Tuesday, March 10, 2015

Apache Storm: How to add external JARs or packages into CLASSPATH while running 'storm jar'?

I have been playing with 'storm-kafka' and 'storm-hbase' lately. Basically, they are projects/tools that one can use to integrate Kafka and HBase with storm.

My project was to have Kafka as spout and HBase as bolt. In other words, my application will pull data from Kafka and then write the output to HBase. In other other words (pun intended :), I need to have the storm-kafka and storm-hbase JAR included when I run my Storm topology.

There are a few ways to do this:
(1) Put the JARs under STORM_BASE_DIR
(2) Put the JARs under STORM_BASE_DIR/lib
(3) Put the package under STORM_CONF_DIR
(4) Include the package into the topology JAR

After trying the above few methods, my favourite is method #4. However, it is not without its own pain points.

Let me explain why I do not like the other methods.

Method #1
=======
By putting JARs into STORM_BASE_DIR, I have a feeling that I have 'corrupted' the directory. Messing up a standard directory of a product is not my cup of tea.

Method #2
=======
See Method #1 above.

Method #3
=======
Since the storm.py codes do not search the directory declared as STORM_CONF_DIR (or USER_CONF_DIR) for JARs, you would have to put the package files in that directory. How many times have I said 'messy'? :)

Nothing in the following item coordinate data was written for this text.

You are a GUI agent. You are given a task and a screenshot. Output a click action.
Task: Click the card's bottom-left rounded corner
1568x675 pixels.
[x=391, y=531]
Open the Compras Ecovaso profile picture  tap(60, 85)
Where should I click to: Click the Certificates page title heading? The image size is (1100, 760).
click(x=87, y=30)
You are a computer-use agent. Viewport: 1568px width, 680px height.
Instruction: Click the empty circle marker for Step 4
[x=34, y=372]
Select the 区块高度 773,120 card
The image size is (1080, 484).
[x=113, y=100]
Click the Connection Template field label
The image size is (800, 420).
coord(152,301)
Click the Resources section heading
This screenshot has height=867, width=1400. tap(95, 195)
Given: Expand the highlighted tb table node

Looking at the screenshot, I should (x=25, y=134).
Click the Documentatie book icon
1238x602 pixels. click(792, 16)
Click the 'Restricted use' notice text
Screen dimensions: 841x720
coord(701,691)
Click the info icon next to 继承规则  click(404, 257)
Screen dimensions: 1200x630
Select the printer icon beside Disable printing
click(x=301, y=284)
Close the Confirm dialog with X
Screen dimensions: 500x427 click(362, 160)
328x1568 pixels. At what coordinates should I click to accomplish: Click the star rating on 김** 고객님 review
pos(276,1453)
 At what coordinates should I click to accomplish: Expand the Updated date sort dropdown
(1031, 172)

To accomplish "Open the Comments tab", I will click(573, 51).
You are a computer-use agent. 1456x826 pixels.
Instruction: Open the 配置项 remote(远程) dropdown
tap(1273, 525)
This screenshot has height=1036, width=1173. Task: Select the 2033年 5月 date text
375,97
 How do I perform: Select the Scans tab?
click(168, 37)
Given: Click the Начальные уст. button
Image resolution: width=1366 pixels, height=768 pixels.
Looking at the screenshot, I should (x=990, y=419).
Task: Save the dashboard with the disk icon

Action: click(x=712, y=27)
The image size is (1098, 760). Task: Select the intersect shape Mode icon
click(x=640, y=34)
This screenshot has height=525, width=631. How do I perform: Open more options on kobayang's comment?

Now, let's discuss Method #4. I say it is my favourite, but I never say it is the best. That is because it will grow your JAR file size greatly if you have some really big external JARs to include (beside your topology). However, I feel that it is the most acceptable approach because it is more manageable than the other methods (at least to me :).

Hence, if you are looking into including or adding external JARs while running your Storm topology, I would suggest you to include those JARs into your topology JAR for the time being until there is a neater way to do this!

NOTE:
Environment = HDP 2.2 (Storm 0.9.3)



Source codes of storm.py and how CLASSPATH is determined

7 comments:

  1. Can you throw more light on method #4? I packaged into one jar with the external jars and still there is the same problem. It cannot locate the external jars.

    ReplyDelete
  2. Hi, sorry for the late reply, have been busy with work and family lately.
    I have a few questions for you:
    (1) How did you package the external jars together with your topology? Can you share the "jar tvf " output?
    (2) When you say it cannot locate the external JARs, I would assume you got errors when executing "storm jar", right?

    ReplyDelete
    Replies
    1. HI, Thanks for the reply.
      1. I exported the project as jar keeping all the required jars in the project root and adding them to the build path.
      2. Yes. While trying to execute with storm jar only it gave the error.

      Delete
    2. And also can you answer this http://stackoverflow.com/questions/30800240/storm-supervisor-exits-when-processing-event ? I have this error in production cluster.

      Delete
  3. Hi. I am very sorry for late reply.

    I was wrong in saying that I packaged into one jar. Could you suggest some method in packaging into one jar. I do not know how to use maven also. I have written all my code and starting new project will be a painful task for me.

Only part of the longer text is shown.